Mitochondrial Genome Variation And Its Influence On Mitochondrial And Nuclear Mutation

Duong Nguyen, Wayne State University






August 2018

Advisor: Dr. Weilong Hao

Major: Biological Sciences

Degree: Master of Science

Mitochondria are responsible to produce ATP for most cellular functions that are necessary survival, growth and replication. Loss of mitochondrial DNA (mtDNA) can impair the stability of the nuclear genome and lead to aging, genetic disorder, and human disease. Genes encoded by mtDNA also have tight interactions with the nuclear genome in order to maintain efficient mitochondrial function and cell survival. Replacement of mtDNA may interfere the coordination between the mitochondrial and nuclear genomes. Despite the important functional consequences of mtDNA depletion and replacement at the cellular level, their genome-wide inheritable mutagenic consequences are still largely unknown. Furthermore, mitochondrial genomes are remarkably diverse in genome size and organization, but the origins of dynamic mitochondrial genomes architectures and variations are still poorly understood. Mutation and recombination are main sources of genetic variation. Spontaneous mutations are caused by DNA replication error, mismatch repair failure, and other factors such as oxidative damage, DNA methylation. Recombination contributes to genetic variation by breaking-down linkage disequilibrium and facilitating selection. To better understand the evolution of genetic variation, it is crucial to comprehensively understand the processes involving mutation accumulation and recombination. Yeast is an advance model organism to study mitochondrial genome size variation, mutation rates and spectra variation as well as the influence of mitochondrial loss and replacement on the cell.

Chapter 2 was a study on the sequence analysis of introns, GC-clusters, tandem repeats, homopolymers of 33 yeast species. The results showed that mitochondrial genomic variation are dependent on the timescale, e.g., intraspecific versus interspecific, perhaps due to a combination of different turnover rates of mobile sequences, variable insertion spaces and functional constraints. There is a positive correlation between mitochondrial genome size and the level of genetic drift, suggesting that mitochondrial genome expansion in yeast is likely driven by multiple types of sequence insertions in a primarily non-adaptive manner. The results support an important role of genetic drift in the evolution of yeast mitochondrial genomes.

The mutation accumulation (MA) data in chapter 3 shows that the mtDNA-lacking strain exhibits an elevated rate of spontaneous substitution mutation with a mutation pattern consistent with increased oxidative damage. The strain containing foreign mtDNA shows significant slower growth on solid media, which could be due to mito-nuclear discordance, but there is no significant elevation in spontaneous substitution mutation. The mito-nuclear discordance between S. paradoxus mtDNA and S. cerevisiae nuclear DNA have a negative impact on colony growth, but do not significantly alter nuDNA or mtDNA mutation.

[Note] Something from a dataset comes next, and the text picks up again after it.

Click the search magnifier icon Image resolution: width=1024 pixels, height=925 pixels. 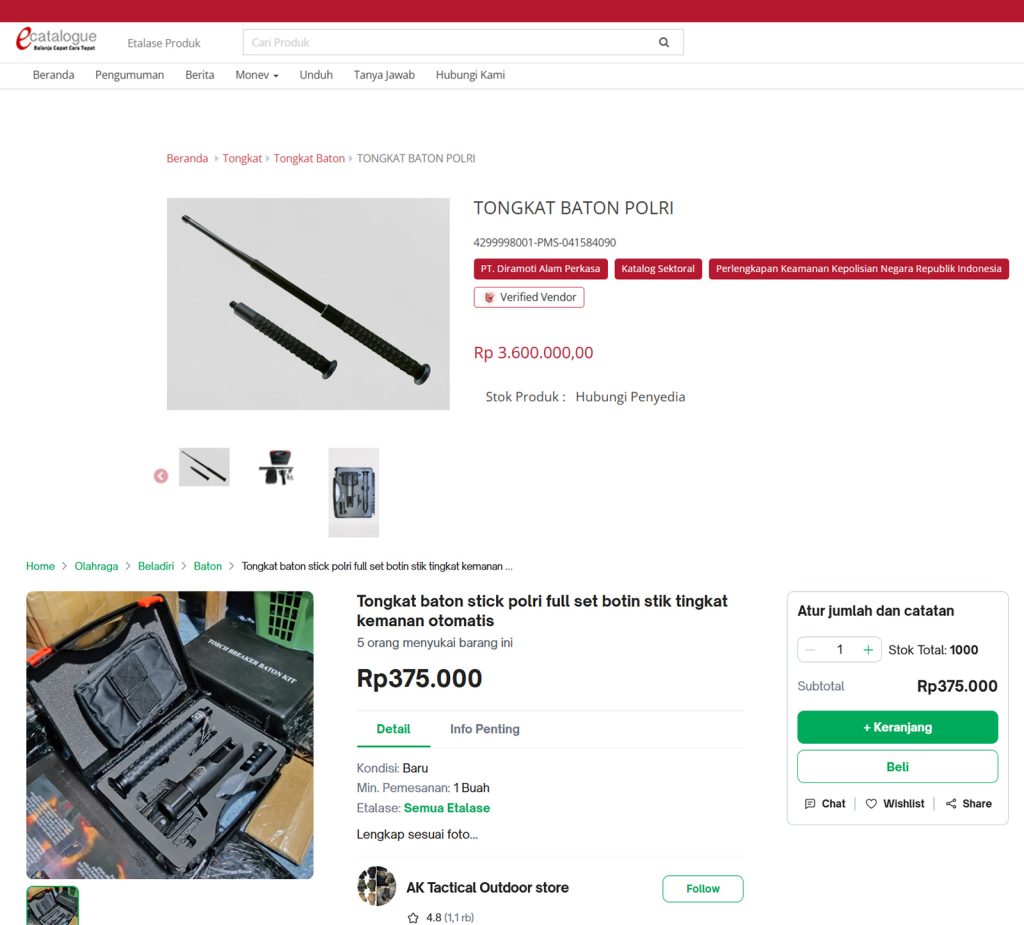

Chapter 4 demonstrated that there is substantial variation in mutation rates and mutation spectra among four heterozygous diploid yeast species in the Saccharomycodaceae family. High rates of spontaneous mutation in fast-growing species are likely due to increased oxidative damage during fast-growth. Elevated substitution rates are evident at CpG sites in all four species but their mutation spectra are inconsistent with being caused by cytosine methylation. There is also rapid loss of heterozygosity (LOH) via gene conversion. The four yeast species have different spectra of gene conversion to counteract mutation biases. Balance between gene conversion bias and mutation bias in each species ultimately determines the variable genome-wide base composition in yeast species.